◆ **Task prompt**: Please take the records that follow and repeat exactly the lines starting with the line with "Screen dimensions: 760x454" and going on through the line with "Given: Click the Start button on the taskbar".

◆ **Records**:

====================

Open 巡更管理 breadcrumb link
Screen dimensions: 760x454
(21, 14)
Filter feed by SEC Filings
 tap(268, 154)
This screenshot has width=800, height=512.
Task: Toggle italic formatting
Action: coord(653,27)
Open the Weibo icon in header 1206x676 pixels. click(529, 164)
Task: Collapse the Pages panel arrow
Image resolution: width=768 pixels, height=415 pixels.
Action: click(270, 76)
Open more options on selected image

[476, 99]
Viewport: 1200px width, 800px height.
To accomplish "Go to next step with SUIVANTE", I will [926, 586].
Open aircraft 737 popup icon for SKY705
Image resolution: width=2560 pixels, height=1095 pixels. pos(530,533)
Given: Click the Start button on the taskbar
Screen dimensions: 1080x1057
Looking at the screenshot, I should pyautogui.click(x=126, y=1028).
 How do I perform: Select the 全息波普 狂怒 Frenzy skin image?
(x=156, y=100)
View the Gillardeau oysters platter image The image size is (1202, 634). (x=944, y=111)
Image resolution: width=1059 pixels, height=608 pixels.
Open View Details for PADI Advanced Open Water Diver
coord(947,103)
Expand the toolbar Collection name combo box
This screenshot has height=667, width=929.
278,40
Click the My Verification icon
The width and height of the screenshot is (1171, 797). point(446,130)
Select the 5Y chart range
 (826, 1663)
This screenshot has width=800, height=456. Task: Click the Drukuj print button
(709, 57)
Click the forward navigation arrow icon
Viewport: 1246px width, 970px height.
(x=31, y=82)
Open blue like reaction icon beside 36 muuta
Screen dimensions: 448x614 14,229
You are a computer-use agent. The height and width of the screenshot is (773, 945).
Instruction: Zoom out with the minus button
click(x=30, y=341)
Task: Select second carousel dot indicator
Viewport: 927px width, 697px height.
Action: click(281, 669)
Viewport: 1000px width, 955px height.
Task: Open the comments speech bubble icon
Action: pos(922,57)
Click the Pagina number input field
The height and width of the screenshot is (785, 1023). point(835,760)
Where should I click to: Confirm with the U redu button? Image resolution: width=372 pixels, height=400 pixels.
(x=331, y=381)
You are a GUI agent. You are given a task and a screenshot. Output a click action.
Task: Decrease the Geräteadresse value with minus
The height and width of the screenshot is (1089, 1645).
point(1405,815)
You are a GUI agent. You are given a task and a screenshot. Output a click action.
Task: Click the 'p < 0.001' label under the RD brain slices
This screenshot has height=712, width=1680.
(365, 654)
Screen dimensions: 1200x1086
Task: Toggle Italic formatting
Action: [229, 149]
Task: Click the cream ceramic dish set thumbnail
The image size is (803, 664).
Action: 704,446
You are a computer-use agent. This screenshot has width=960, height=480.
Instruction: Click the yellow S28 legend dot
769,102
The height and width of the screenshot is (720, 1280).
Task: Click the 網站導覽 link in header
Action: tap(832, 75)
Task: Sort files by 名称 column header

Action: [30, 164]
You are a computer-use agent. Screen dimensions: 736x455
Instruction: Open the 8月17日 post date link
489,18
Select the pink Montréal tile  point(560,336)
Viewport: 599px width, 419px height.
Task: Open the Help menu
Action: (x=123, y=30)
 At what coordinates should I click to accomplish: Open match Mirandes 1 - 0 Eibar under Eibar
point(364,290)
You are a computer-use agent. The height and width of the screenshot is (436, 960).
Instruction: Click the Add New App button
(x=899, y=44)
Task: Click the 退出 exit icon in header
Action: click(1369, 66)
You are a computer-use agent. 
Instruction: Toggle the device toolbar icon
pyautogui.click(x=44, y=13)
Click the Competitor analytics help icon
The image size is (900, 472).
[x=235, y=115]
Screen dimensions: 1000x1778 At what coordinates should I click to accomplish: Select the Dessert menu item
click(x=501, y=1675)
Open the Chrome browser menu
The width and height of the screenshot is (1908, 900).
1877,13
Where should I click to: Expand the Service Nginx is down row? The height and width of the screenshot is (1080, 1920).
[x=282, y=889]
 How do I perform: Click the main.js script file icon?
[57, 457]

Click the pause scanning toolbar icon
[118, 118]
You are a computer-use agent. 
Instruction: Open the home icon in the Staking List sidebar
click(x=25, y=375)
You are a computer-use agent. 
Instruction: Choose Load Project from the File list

====================

◆ **Answer for the task**:
Screen dimensions: 760x454
(21, 14)
Filter feed by SEC Filings
 tap(268, 154)
This screenshot has width=800, height=512.
Task: Toggle italic formatting
Action: coord(653,27)
Open the Weibo icon in header 1206x676 pixels. click(529, 164)
Task: Collapse the Pages panel arrow
Image resolution: width=768 pixels, height=415 pixels.
Action: click(270, 76)
Open more options on selected image

[476, 99]
Viewport: 1200px width, 800px height.
To accomplish "Go to next step with SUIVANTE", I will [926, 586].
Open aircraft 737 popup icon for SKY705
Image resolution: width=2560 pixels, height=1095 pixels. pos(530,533)
Given: Click the Start button on the taskbar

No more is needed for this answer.